--- START ---

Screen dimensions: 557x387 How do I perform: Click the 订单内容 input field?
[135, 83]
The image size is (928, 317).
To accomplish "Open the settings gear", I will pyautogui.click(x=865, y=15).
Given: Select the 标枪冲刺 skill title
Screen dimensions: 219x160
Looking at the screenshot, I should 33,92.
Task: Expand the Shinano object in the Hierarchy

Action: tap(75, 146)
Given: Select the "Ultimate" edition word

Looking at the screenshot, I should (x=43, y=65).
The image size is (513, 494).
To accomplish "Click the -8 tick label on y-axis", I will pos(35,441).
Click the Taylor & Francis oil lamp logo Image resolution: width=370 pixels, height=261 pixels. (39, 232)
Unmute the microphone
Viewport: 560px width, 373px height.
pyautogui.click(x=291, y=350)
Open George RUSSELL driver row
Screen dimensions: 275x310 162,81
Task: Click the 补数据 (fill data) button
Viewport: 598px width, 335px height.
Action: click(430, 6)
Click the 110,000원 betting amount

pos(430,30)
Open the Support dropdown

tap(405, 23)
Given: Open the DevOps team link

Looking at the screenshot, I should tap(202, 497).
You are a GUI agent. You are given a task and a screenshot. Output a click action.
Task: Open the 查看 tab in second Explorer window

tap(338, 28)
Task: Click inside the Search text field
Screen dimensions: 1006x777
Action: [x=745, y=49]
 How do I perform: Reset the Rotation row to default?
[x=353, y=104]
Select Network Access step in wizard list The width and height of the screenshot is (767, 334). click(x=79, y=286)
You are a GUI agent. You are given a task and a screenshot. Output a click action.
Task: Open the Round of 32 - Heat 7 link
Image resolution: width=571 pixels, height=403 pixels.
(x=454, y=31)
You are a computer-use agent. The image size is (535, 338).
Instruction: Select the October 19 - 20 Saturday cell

--- END ---

How to complete this task :: From the data above, how many lines contain the word "size"? Give the number alone.

Response to this exercise :: 3